Esses três requisitos devem coexistir para que a sociedade uniprofissional limitada possa se beneficiar do regime fixo.

Ou seja: mesmo sendo limitada, se os sócios de fato prestarem os serviços pessoalmente, responderem tecnicamente e não houver caráter empresarial (estrutura administrativa ou comercial robusta que vá além do exercício pessoal), pode ser aplicada a tributação fixa.

No caso concreto, o STJ concluiu que a sociedade impugnante não atendia a esses requisitos — especialmente porque já fora reconhecida a existência de estrutura empresarial — e manteve a cobrança do ISS no regime comum.


Limites e cautelas

  1. Estrutura empresarial descaracterizadora
    Se a sociedade adotar organização típica de empresa (vários níveis administrativos, hierarquia, funcionamento mais complexo) pode perder o caráter pessoal da atuação — e, assim, não se encaixar no regime fixo.

  2. Prova do atendimento aos requisitos
    O contribuinte deve demonstrar que exerce profissionalmente a atividade, que há responsabilidade técnica individual e que não há desvirtuamento à estrutura empresarial.
    Em sua sustentação, o município alegou que o ônus da prova é do contribuinte (art. 150, § 6º, CF; art. 111, CTN).

  3. Aplicação restrita
    A decisão não significa que toda sociedade limitada de profissionais automaticamente terá direito ao ISS fixo.

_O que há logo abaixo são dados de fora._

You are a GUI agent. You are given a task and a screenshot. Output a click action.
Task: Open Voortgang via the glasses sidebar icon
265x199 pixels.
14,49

Será necessário análise concreta dos autos.

  4. Suspensão de processos
    Com o tema afetado, todos os processos (recurso especial ou agravo em recurso especial) que tratem dessa hipótese estão suspensos enquanto a tese permanece pendente de julgamento final no mérito.


Relação com o Tema 918 do STF

O Tema 918 do STF já consolidou tese de repercussão geral de que é inconstitucional lei municipal que institui impeditivos ao regime de tributação fixa do ISS para sociedades profissionais (ao menos como aplicável às sociedades de advogados).

Isso impede que municípios criem obstáculos locais (como exigências de faturamento mínimo, alíquotas progressivas ou restrições societárias) incompatíveis com o decreto‑lei federal 406/68.

O STJ, no Tema 1323, complementa essa proteção ao dizer que a forma limitada por si só não pode ser considerada impeditiva legal válida — desde que respeitados os requisitos centrais.


Impactos práticos e orientações

  • Advogados, médicos, engenheiros, contadores etc. que tenham sociedades limitadas podem pleitear o regime fixo de ISS, desde que possam demonstrar o cumprimento dos requisitos traçados.

  • Municípios não podem mais simplesmente negar o regime fixo com base no tipo societário limitado, sob pena de violação à lei federal e à jurisprudência vinculante.

  • Contudo, cada município terá que examinar se há norma local que cria impedimentos ou exigências contrárias ao decreto‑lei.

  • Os profissionais devem organizar a estrutura societária de forma que não descaracterize a atividade pessoal, evitando excessiva burocracia empresarial que descaracterize o caráter personalíssimo da prestação.


Conclusão

A decisão do STJ no Tema 1323 representa um avanço importante rumo à segurança jurídica dos profissionais que optam pela sociedade limitada: o regime de ISS fixo pode ser aplicado, mesmo nessa forma societária, desde que mantido o núcleo da prestação pessoal, técnica e sem traços empresariais estruturados. Porém, não é automático: o contribuinte tem que demonstrar, processo a processo, que os requisitos estão satisfeitos.

Enquanto a tese não transita em julgado, muitos processos seguem suspensos — mas as teses firmadas no STF e no STJ criam uma base forte para futuros pleitos favoráveis.